Tasks and exercises ▸
A: In the blog, what rank does the World Health Organization give the United States on health results?
B: Rewrite the part of the blog between "You're receiving this" and "been reasonably satisified.", inclusive, switching "steward" to "guardian".
C: Translate this sentence from the blog into Spanish: "It doesn't say that TurboTax will not sell my email address."

━━━ Extracted text

Saturday, June 30, 2012

When is privacy not privacy

Recently I received this email from TurboTax.


TurboTax(R) - Choose Easy. Privacy Notification




Dear Valued TurboTax Customer,

You're receiving this notice because your e-mail address is registered with TurboTax(R) and we want to share our privacy statement with you.

As the trusted steward of your data, we place the highest importance on your privacy and our principles require that we all be accountable for your privacy. Therefore, without your explicit permission, we will not sell, publish or share data entrusted to us that identifies you.

We value our relationship with you and want you to feel confident when using our products and services and entrusting your personal information to us.

Sincerely,
The TurboTax Team

P.S. If you'd like to learn more about Intuit's privacy policies or want to update your privacy preferences, you can visit us at http://privacy.intuit.com.

 
By way of setting context, TurboTax is a great product, witness their market share.  I've used it for several years and been reasonably satisified.

But is this reasonable privacy?  On first reading it might seem OK but what it doesn't say raises some issues.  This policy doesn't say that TurboTax will not sell my data, only that it will not explicitly identify it as belonging to me.  It doesn't say that TurboTax will not sell my email address.  It doesn't say that TurboTax won't aggregate my data to identify the town I live in or the street I live on as appropriate for some purpose.

Common Sense wonders, when is privacy not private?

Friday, June 29, 2012

Supreme Court & Affordable Care Act

The Supreme Court has ruled on the Affordable Care Act, upholding the requirement that almost all citizens must purchase health insurance or pay a penalty.  The  court upheld the Act on the argument that the penalty is a tax thus the Act is a proper exercise in Congresses power to tax.

While Common Sense has reluctantly favored the Act I am troubled about the entire matter.  The Act will result in more citizens having health care insurance and corrects some of the most egregious health insurance abuses.  These are clearly improvements to health care in the United States. 

Yet the Act does not effectively address the central issue of health care cost.  In the United States we spend roughly twice as much money per individual as other post industrialized nations yet our health results on many metrics are relatively poor ranking 37 according to the World Health Organization.   While the ranking is debatable, it is clearly true that the United States health care system is over priced and that it under performs.  The Act contains some provisions designed to address cost but, significantly, does not address any of the fundamental issues that drive excessive health care cost.  It address principally who pays, insurance companies, not how much is paid, cost.  It does nothing to address the disparity is drug cost between the United States and other nations such as Canada.  Likewise, it does nothing to address excessive health apparatus cost. It does nothing to address malpractice insurance cost.  It does nothing to address the very real 10 to 20 to one cost differences for identical procedures in the United States and Europe or Asia or Central America.  Thus while the act unequivocally does some good it simply doesn't effectively engage the issue of cost.

━━━━━━
━━━ Recorded data

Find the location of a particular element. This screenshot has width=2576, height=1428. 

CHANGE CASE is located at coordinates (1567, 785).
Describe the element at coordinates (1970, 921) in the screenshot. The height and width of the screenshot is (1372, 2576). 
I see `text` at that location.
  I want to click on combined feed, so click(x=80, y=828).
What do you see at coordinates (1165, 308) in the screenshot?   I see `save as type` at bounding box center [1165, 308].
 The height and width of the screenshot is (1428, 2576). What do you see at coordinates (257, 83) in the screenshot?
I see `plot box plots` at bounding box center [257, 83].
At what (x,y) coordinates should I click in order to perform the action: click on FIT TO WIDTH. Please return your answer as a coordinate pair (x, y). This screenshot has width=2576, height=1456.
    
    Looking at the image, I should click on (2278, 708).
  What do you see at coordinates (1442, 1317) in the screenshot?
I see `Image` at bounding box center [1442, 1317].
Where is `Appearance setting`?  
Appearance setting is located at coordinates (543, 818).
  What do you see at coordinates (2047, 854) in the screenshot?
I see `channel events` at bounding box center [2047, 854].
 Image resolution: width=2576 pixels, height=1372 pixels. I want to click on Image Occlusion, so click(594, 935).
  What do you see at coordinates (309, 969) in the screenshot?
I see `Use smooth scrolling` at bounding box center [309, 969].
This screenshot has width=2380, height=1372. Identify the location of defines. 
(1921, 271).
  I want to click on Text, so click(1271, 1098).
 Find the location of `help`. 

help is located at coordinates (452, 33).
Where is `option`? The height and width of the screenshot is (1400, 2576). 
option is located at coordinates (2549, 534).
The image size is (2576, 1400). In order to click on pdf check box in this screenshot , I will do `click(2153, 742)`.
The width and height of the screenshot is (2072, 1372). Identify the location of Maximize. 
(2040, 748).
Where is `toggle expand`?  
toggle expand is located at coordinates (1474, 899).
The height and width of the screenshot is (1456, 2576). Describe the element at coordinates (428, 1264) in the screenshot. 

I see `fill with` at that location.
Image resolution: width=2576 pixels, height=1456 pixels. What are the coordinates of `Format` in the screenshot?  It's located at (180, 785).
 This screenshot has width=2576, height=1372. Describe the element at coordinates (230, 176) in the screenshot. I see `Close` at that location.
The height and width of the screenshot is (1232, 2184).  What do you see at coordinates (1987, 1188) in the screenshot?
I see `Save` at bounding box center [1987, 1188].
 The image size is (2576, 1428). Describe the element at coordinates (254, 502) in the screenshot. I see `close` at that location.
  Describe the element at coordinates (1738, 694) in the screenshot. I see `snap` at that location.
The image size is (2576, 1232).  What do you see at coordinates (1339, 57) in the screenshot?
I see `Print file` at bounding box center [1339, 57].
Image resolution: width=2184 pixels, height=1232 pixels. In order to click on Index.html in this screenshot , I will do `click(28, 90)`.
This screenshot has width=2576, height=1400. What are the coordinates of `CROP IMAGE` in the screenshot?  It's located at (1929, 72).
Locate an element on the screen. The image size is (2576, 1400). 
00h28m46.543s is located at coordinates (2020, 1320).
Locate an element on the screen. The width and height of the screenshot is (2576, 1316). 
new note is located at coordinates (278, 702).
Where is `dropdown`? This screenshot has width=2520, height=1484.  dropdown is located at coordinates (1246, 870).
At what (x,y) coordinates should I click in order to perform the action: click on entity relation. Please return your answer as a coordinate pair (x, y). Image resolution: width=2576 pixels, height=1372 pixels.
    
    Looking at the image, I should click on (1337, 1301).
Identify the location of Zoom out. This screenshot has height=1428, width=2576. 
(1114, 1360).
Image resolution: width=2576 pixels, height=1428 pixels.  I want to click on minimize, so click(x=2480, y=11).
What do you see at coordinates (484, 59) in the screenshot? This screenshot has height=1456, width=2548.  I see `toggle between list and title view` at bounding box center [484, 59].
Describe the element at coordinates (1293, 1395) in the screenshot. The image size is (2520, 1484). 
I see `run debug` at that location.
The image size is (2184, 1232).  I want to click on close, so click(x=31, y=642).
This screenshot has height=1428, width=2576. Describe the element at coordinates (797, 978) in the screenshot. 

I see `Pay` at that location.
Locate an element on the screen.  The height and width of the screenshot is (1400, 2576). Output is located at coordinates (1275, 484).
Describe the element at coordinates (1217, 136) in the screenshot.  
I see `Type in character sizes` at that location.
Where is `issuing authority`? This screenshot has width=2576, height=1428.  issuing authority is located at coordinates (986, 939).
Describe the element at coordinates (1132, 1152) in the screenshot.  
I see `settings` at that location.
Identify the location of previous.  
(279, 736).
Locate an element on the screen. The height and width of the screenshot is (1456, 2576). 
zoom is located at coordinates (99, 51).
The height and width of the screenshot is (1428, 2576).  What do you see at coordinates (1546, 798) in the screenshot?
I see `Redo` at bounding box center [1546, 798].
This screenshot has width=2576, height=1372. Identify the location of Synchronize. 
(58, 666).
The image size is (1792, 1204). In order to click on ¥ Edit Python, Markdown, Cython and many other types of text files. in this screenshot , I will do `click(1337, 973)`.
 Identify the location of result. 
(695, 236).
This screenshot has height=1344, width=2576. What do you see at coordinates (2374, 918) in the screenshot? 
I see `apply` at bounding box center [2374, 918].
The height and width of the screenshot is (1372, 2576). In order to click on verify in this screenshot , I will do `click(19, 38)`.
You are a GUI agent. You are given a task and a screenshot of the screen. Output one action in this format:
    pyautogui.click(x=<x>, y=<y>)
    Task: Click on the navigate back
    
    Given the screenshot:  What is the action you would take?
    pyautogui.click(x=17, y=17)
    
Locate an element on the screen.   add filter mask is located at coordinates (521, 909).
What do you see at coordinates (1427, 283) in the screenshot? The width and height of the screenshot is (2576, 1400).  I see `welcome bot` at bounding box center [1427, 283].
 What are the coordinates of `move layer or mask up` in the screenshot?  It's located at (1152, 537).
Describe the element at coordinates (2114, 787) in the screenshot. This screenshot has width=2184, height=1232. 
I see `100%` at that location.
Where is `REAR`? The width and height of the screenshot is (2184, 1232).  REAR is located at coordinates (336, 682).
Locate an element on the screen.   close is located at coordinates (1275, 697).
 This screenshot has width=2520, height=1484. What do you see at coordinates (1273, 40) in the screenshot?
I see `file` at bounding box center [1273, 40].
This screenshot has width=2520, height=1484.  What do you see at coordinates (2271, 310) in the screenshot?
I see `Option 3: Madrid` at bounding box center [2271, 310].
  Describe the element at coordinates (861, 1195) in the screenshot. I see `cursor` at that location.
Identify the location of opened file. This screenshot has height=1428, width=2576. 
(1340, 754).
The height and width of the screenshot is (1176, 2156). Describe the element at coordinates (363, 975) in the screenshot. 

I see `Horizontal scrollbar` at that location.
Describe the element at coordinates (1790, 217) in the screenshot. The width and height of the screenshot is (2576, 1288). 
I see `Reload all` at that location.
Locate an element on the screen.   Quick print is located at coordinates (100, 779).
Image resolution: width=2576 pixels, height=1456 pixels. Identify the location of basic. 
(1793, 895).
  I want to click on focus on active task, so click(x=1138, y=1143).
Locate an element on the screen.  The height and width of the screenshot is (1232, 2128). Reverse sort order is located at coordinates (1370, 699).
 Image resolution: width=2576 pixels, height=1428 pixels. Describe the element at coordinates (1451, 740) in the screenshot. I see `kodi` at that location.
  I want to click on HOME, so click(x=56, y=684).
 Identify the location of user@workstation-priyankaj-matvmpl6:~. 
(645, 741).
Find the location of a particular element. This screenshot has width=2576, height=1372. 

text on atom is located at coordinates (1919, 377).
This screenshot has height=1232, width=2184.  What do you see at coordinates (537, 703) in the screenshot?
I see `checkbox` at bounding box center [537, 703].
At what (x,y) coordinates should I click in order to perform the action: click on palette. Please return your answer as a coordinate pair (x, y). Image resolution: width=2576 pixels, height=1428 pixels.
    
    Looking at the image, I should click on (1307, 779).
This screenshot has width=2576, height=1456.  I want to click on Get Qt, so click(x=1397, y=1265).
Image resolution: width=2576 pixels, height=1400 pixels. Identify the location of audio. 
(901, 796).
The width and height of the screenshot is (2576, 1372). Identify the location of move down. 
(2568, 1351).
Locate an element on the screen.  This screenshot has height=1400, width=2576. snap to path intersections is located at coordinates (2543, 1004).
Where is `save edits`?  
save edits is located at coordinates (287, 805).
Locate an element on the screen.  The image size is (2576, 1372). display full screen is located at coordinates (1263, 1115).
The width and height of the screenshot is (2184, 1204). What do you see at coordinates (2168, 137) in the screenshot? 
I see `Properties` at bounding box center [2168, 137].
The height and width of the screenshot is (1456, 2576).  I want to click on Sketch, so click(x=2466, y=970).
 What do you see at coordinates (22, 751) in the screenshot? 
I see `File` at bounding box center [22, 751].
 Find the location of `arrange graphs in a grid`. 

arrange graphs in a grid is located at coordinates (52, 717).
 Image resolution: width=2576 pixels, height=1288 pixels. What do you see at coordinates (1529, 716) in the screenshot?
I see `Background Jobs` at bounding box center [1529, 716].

━━━━━━

Problem solutions ▸
A: 37

B:
You're receiving this notice because your e-mail address is registered with TurboTax(R) and we want to share our privacy statement with you.

As the trusted guardian of your data, we place the highest importance on your privacy and our principles require that we all be accountable for your privacy. Therefore, without your explicit permission, we will not sell, publish or share data entrusted to us that identifies you.

We value our relationship with you and want you to feel confident when using our products and services and entrusting your personal information to us.

Sincerely,
The TurboTax Team

P.S. If you'd like to learn more about Intuit's privacy policies or want to update your privacy preferences, you can visit us at http://privacy.intuit.com.

 
By way of setting context, TurboTax is a great product, witness their market share.  I've used it for several years and been reasonably satisified.

C: No dice que TurboTax no venderá mi dirección de correo electrónico.